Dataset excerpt
****
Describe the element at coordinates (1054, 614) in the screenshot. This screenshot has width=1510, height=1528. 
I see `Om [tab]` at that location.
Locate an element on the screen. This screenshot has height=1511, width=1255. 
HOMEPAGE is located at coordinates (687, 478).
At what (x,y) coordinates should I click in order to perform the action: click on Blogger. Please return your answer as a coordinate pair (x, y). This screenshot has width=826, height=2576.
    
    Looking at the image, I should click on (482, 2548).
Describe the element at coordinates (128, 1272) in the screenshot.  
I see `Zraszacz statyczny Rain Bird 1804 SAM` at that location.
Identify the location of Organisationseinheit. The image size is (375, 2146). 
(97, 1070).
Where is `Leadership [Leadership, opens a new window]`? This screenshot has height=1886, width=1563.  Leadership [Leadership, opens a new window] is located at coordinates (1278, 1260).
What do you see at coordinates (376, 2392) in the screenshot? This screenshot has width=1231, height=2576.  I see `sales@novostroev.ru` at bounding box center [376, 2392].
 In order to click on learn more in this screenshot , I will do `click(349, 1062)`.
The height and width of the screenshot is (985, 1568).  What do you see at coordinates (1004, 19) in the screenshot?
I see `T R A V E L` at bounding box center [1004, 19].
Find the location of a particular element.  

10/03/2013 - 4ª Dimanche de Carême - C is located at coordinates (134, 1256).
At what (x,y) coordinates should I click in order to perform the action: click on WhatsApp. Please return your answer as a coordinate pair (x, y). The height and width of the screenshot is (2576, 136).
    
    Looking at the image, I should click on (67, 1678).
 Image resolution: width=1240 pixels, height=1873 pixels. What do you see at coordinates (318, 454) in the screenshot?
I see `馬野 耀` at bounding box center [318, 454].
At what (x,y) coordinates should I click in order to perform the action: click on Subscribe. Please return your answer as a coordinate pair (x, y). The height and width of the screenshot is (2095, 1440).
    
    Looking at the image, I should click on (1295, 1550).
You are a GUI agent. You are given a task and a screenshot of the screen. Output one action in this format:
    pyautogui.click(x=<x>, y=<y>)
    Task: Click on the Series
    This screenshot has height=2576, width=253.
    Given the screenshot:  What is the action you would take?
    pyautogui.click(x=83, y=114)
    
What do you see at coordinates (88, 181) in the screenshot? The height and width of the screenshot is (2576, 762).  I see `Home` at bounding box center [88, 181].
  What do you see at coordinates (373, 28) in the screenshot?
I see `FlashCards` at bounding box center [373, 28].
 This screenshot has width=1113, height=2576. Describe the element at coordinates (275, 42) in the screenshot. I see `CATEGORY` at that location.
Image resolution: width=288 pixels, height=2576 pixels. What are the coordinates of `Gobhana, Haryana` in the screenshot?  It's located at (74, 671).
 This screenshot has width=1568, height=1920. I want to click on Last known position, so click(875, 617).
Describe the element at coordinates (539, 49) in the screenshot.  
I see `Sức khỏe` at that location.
****
Short exercise: Copy every item above verbatim, with no changes to characters, spacing, or line breaks.

Solved problem:
Describe the element at coordinates (1054, 614) in the screenshot. This screenshot has width=1510, height=1528. 
I see `Om [tab]` at that location.
Locate an element on the screen. This screenshot has height=1511, width=1255. 
HOMEPAGE is located at coordinates (687, 478).
At what (x,y) coordinates should I click in order to perform the action: click on Blogger. Please return your answer as a coordinate pair (x, y). This screenshot has width=826, height=2576.
    
    Looking at the image, I should click on (482, 2548).
Describe the element at coordinates (128, 1272) in the screenshot.  
I see `Zraszacz statyczny Rain Bird 1804 SAM` at that location.
Identify the location of Organisationseinheit. The image size is (375, 2146). 
(97, 1070).
Where is `Leadership [Leadership, opens a new window]`? This screenshot has height=1886, width=1563.  Leadership [Leadership, opens a new window] is located at coordinates (1278, 1260).
What do you see at coordinates (376, 2392) in the screenshot? This screenshot has width=1231, height=2576.  I see `sales@novostroev.ru` at bounding box center [376, 2392].
 In order to click on learn more in this screenshot , I will do `click(349, 1062)`.
The height and width of the screenshot is (985, 1568).  What do you see at coordinates (1004, 19) in the screenshot?
I see `T R A V E L` at bounding box center [1004, 19].
Find the location of a particular element.  

10/03/2013 - 4ª Dimanche de Carême - C is located at coordinates (134, 1256).
At what (x,y) coordinates should I click in order to perform the action: click on WhatsApp. Please return your answer as a coordinate pair (x, y). The height and width of the screenshot is (2576, 136).
    
    Looking at the image, I should click on (67, 1678).
 Image resolution: width=1240 pixels, height=1873 pixels. What do you see at coordinates (318, 454) in the screenshot?
I see `馬野 耀` at bounding box center [318, 454].
At what (x,y) coordinates should I click in order to perform the action: click on Subscribe. Please return your answer as a coordinate pair (x, y). The height and width of the screenshot is (2095, 1440).
    
    Looking at the image, I should click on (1295, 1550).
You are a GUI agent. You are given a task and a screenshot of the screen. Output one action in this format:
    pyautogui.click(x=<x>, y=<y>)
    Task: Click on the Series
    This screenshot has height=2576, width=253.
    Given the screenshot:  What is the action you would take?
    pyautogui.click(x=83, y=114)
    
What do you see at coordinates (88, 181) in the screenshot? The height and width of the screenshot is (2576, 762).  I see `Home` at bounding box center [88, 181].
  What do you see at coordinates (373, 28) in the screenshot?
I see `FlashCards` at bounding box center [373, 28].
 This screenshot has width=1113, height=2576. Describe the element at coordinates (275, 42) in the screenshot. I see `CATEGORY` at that location.
Image resolution: width=288 pixels, height=2576 pixels. What are the coordinates of `Gobhana, Haryana` in the screenshot?  It's located at (74, 671).
 This screenshot has width=1568, height=1920. I want to click on Last known position, so click(875, 617).
Describe the element at coordinates (539, 49) in the screenshot.  
I see `Sức khỏe` at that location.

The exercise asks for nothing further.